1.3.2. Schoolgeld
In het begin van de 20e eeuw was het lager onderwijs nog niet kosteloos. Ondanks de invoering van de Leerplicht in 1900 werd er nog steeds schoolgeld geheven. Pas in 1948 vervielen de bepalingen betreffende het heffen van schoolgeld uit de Lager-onderwijswet van 1920.
Tot 1920 bepaalden de gemeenten zelf voor een belangrijk deel hoe de schoolgeldinning geregeld was. Zo deelde de gemeentelijke verordening op de heffing van schoolgeld van Zaandijk in 1900 de hoogte van het schoolgeld in 14 categorieën in op basis van het inkomen:
- De laagste categorie, f 2,40 per leerling per jaar gold bij een jaarinkomen van f 500,- of minder.
- De hoogste categorie, f 18,- per leerling per jaar gold bij een jaarinkomen van f 7.000,- of meer.
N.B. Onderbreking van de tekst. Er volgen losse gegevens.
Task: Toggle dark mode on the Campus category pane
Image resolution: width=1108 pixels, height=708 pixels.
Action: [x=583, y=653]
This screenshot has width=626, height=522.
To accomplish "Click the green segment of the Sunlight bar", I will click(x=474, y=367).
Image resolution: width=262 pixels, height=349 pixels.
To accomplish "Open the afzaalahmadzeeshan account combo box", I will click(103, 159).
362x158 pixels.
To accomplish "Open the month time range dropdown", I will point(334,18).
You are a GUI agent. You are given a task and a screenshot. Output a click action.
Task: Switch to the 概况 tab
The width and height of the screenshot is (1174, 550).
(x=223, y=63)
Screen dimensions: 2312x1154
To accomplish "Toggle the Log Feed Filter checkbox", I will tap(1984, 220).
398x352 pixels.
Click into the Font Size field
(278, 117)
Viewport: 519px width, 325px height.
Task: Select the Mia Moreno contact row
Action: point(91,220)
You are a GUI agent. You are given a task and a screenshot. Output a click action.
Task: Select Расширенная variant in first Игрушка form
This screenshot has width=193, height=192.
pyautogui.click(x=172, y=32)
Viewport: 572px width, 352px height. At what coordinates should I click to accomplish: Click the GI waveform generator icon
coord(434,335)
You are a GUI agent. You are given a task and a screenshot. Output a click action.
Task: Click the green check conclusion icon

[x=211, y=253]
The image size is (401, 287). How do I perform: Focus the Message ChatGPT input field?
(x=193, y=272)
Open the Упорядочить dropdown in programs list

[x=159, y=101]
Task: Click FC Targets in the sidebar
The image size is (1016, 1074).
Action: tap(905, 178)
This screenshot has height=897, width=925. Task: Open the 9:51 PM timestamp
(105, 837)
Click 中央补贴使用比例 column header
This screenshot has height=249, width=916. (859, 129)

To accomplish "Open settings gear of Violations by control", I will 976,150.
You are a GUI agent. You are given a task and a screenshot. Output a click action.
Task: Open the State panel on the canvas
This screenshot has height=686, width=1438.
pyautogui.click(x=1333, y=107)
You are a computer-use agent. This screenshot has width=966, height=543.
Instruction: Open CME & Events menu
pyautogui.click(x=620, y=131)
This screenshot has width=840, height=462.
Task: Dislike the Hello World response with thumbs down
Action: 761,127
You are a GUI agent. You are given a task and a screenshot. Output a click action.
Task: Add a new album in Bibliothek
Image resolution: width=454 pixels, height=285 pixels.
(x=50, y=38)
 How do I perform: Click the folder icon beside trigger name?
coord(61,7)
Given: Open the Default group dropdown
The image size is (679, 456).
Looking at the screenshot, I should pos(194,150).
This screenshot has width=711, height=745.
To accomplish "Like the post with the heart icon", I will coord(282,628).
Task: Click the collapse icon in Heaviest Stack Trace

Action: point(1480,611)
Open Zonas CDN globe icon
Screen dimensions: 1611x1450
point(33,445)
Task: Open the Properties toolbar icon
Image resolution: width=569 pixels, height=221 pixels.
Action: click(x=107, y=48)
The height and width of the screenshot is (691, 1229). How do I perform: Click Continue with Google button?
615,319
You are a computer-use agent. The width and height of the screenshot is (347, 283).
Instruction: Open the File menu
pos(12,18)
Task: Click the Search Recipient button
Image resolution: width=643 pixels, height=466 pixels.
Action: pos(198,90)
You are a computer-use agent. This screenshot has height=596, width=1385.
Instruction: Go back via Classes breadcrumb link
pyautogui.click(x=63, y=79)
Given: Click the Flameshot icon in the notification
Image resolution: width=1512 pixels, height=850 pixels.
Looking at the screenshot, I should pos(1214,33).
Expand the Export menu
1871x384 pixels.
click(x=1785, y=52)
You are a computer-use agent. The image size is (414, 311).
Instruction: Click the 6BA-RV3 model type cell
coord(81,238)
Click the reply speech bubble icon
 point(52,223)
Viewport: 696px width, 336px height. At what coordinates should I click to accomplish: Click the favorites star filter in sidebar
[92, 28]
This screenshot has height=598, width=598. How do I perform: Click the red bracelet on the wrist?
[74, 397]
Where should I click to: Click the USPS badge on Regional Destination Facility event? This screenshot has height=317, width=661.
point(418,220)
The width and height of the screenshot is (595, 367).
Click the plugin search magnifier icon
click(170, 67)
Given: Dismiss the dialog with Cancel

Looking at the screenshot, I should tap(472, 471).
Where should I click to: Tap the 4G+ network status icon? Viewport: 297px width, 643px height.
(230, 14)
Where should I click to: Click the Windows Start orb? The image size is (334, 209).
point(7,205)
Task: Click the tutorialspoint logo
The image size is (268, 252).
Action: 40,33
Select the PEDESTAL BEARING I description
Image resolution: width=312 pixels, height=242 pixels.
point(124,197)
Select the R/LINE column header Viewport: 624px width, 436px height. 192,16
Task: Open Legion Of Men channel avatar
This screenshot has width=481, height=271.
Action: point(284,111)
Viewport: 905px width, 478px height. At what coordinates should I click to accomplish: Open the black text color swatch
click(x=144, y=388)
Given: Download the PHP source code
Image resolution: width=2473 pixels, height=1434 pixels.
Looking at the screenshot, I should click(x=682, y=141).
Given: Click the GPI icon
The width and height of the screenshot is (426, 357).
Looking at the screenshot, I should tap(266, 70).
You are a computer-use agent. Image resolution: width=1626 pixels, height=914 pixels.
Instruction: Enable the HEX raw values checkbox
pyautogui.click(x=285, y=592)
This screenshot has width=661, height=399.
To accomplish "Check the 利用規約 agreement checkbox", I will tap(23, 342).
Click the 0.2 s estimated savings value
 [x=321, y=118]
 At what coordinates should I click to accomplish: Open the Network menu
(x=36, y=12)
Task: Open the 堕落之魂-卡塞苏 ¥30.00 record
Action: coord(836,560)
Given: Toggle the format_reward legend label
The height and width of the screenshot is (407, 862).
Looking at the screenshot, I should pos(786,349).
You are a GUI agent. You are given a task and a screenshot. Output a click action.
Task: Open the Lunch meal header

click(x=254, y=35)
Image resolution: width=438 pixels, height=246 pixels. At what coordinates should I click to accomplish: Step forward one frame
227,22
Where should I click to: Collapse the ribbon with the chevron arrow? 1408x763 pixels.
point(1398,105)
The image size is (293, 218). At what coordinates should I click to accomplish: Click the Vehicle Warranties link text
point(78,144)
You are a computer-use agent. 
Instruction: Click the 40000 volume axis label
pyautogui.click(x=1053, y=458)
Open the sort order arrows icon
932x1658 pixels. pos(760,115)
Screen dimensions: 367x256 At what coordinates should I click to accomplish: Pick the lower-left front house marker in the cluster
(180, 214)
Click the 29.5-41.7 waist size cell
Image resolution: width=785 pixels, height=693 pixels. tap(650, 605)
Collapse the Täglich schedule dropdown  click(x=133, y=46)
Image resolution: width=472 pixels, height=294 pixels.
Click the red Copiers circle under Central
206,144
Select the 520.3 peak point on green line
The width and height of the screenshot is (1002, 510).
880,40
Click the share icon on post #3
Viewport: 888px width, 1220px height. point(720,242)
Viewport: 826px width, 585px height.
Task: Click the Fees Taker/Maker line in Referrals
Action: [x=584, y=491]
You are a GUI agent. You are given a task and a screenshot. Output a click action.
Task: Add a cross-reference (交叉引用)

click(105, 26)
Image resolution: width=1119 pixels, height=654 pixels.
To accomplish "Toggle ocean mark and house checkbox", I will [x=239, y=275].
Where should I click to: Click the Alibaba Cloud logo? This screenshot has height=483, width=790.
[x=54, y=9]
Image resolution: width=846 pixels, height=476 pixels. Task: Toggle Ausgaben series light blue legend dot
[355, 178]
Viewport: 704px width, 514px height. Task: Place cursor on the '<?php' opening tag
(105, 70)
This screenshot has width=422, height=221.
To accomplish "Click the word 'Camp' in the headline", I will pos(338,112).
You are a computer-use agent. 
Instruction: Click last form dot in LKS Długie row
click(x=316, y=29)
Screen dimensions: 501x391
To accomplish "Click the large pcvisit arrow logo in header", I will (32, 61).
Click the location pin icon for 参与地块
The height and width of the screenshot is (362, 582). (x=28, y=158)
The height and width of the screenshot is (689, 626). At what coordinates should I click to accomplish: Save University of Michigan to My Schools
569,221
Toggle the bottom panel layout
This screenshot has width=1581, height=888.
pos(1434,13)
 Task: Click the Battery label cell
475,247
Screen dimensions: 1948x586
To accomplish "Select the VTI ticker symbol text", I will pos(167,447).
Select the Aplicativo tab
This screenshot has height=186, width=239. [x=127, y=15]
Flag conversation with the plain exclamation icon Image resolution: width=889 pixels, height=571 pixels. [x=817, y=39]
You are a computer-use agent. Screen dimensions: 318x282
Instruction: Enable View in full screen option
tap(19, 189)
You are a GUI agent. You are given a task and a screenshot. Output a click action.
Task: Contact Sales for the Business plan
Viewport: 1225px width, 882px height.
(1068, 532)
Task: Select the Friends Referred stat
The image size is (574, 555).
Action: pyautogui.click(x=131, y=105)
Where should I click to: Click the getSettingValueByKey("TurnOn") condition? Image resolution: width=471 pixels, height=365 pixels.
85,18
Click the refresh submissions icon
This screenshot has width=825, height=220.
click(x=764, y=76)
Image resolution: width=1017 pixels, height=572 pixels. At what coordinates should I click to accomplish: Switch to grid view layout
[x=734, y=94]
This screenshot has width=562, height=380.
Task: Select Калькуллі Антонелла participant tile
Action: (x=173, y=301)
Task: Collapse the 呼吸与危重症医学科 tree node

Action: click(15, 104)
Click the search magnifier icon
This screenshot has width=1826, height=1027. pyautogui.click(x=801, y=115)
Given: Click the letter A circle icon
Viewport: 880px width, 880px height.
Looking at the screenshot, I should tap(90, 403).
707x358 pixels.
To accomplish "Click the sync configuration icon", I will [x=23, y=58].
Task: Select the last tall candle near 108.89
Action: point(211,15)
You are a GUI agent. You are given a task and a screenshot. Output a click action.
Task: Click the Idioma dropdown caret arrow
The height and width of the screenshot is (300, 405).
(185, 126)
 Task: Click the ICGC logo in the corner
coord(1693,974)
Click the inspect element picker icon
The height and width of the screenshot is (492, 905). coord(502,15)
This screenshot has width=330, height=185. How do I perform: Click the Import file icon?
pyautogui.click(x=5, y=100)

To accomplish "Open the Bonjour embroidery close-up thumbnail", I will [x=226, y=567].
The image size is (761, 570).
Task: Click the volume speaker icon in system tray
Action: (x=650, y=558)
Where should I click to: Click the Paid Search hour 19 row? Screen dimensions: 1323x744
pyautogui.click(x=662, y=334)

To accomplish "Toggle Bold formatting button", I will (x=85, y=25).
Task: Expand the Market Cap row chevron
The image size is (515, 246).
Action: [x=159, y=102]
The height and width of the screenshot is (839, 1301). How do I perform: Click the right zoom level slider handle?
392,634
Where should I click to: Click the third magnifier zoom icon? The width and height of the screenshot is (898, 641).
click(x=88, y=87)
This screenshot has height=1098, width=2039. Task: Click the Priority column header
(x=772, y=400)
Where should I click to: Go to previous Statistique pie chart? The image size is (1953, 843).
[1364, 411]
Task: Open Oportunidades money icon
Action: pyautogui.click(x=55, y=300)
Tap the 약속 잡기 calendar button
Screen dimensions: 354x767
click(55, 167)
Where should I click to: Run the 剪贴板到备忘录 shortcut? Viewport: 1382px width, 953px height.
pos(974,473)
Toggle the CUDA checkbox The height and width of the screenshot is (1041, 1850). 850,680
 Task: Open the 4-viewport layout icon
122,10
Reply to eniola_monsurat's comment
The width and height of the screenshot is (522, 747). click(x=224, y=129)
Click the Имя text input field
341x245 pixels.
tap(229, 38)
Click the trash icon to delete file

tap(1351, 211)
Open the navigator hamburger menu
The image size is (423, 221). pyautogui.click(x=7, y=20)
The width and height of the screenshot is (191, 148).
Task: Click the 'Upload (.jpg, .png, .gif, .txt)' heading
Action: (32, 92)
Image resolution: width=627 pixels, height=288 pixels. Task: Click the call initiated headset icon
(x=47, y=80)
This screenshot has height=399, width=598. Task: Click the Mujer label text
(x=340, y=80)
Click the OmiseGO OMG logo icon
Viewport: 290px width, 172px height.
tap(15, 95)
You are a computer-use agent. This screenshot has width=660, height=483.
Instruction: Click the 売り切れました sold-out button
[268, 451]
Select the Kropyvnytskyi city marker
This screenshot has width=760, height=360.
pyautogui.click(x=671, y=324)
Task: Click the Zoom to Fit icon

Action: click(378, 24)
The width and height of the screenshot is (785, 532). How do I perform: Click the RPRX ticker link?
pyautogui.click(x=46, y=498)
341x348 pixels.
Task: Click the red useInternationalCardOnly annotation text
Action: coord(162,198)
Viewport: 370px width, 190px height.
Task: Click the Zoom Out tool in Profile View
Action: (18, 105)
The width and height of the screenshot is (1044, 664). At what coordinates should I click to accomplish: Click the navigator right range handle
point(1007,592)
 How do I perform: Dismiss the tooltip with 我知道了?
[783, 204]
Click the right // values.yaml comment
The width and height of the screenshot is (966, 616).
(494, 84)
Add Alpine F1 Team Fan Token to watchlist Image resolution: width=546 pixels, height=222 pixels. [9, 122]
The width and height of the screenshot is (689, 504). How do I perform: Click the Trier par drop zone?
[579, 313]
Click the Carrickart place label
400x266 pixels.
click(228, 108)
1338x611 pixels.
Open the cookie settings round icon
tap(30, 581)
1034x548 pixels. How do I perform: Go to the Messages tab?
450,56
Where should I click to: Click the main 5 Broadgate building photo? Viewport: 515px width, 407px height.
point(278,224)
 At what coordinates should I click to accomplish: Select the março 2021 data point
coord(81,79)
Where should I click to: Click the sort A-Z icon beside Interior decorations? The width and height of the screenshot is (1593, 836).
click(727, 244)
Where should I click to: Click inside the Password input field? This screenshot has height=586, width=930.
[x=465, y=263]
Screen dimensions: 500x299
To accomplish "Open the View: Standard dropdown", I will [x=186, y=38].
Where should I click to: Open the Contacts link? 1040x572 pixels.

Als er meer dan twee kinderen uit een gezin naar school gingen, werd per kind minder schoolgeld geheven. Andere gemeenten hadden soortgelijke regelingen. De verschillen tussen de gemeenten lagen vooral in de categorie-indelingen en de daaraan gekoppelde tarieven.
Voor leerlingen van zeer arme ouders werd veelal helemaal geen schoolgeld betaald. Het ging dan relatief om veel leerlingen. Zo werd in Zaandijk in 1900 voor 244 leerlingen wel schoolgeld geïnd en voor 249 niet. Voor het toen blijkbaar meer welvarende Koog waren deze getallen respectievelijk 517 en 214.